You could write a morality play about Argentina’s debt woes.  A vengeful market has never forgiven the country’s original sin of debt default in 2002.  Argentina spent years running away from its debts, even running to the likes of the late Hugo Chavez for funding.   The country restructured about 93% of its bonds in 2005 and 2010, but a group of “holdouts” has pursued the remainder with the zeal that Inspector Javert pursued poor Jean Valjean, going so far as to force the impounding of an Argentine  navy ship in Ghana two years ago.

Not that I feel sorry for Argentina, of course.  The country got itself into this mess by borrowing too much money and then arrogantly refusing to pay it back.  Argentina has also pursued a range of disastrous anti-market policies over the past decade, has made a habit of expropriating foreign assets (as was the case when it effectively stole Repsol’s YPF (YPF) stake), and has even contributed to the soaring world price of beef by restricting exports in a boneheaded attempt to contain inflation.  

But the U.S. Supreme Court decision on June 16 to let stand a lower court ruling that would require Argentina to make its holdout creditors whole or effectively be restricted from the global financial system is potentially bringing this morality play to an end.  Without some sort of deal, Argentina faces another default at the end of this month, as it lacks the cash to make the holdouts whole and pay its other bondholders.  

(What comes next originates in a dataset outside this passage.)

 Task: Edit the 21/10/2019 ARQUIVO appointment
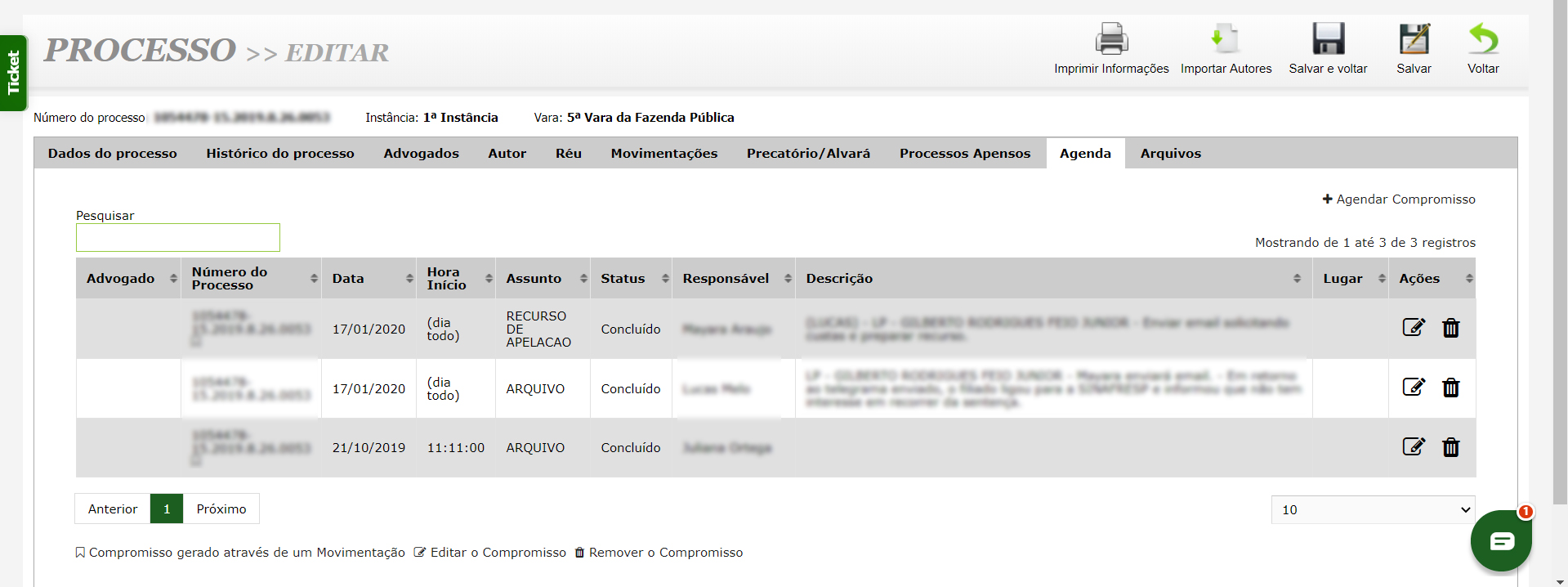[x=1414, y=447]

NML Capital, the hedge fund leading the holdouts, said Thursday it is ready to negotiate, and Argentina’s government indicated Wednesday that it was prepared to send representatives to New York.

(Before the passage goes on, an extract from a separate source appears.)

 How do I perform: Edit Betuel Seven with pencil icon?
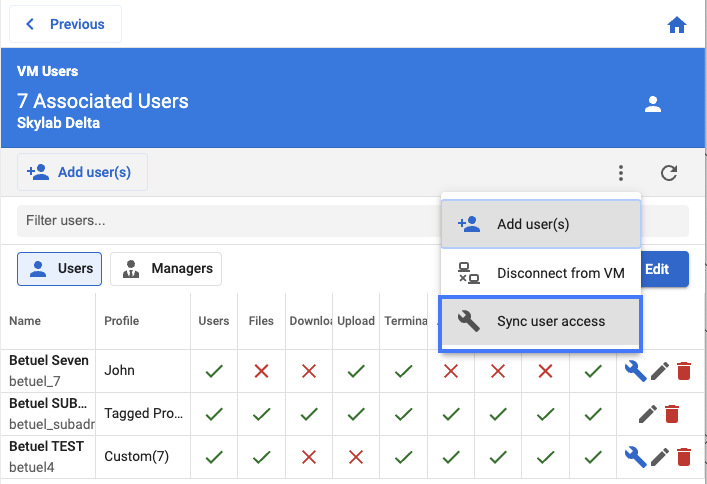tap(659, 371)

Argentina seems to be in a deal-making mood these days.  Argentina settled its dispute with Repsol in April and settled with the “Paris Club” of sovereign lenders in May.  The hedge fund vultures are the last impediment to Argentina being a “normal” country again, or as normal as a country with Argentina’s history can ever hope to be.  
I expect capital to start flowing back into Argentina this year, as a settlement will remove much of the uncertainty that has made investment all but impossible.  

So, how do we play Argentina’s return to polite society?

One option is via the Global X FTSE Argentina 20 ETF (ARGT), a basic of liquid Argentine stocks.   ARGT is heavily weighted in international pipe maker Tenaris (TS) and in state oil company YPF (YPF), at 20% and 13% of the portfolio, respectively.

I’m ok with that.  I expect most of the investment flowing into the country to go straight to the energy sector.

Action to take: Buy ARGT and expect to hold for 12-18 months for 30%-75% gains.  Use a 15% trailing stop as risk management.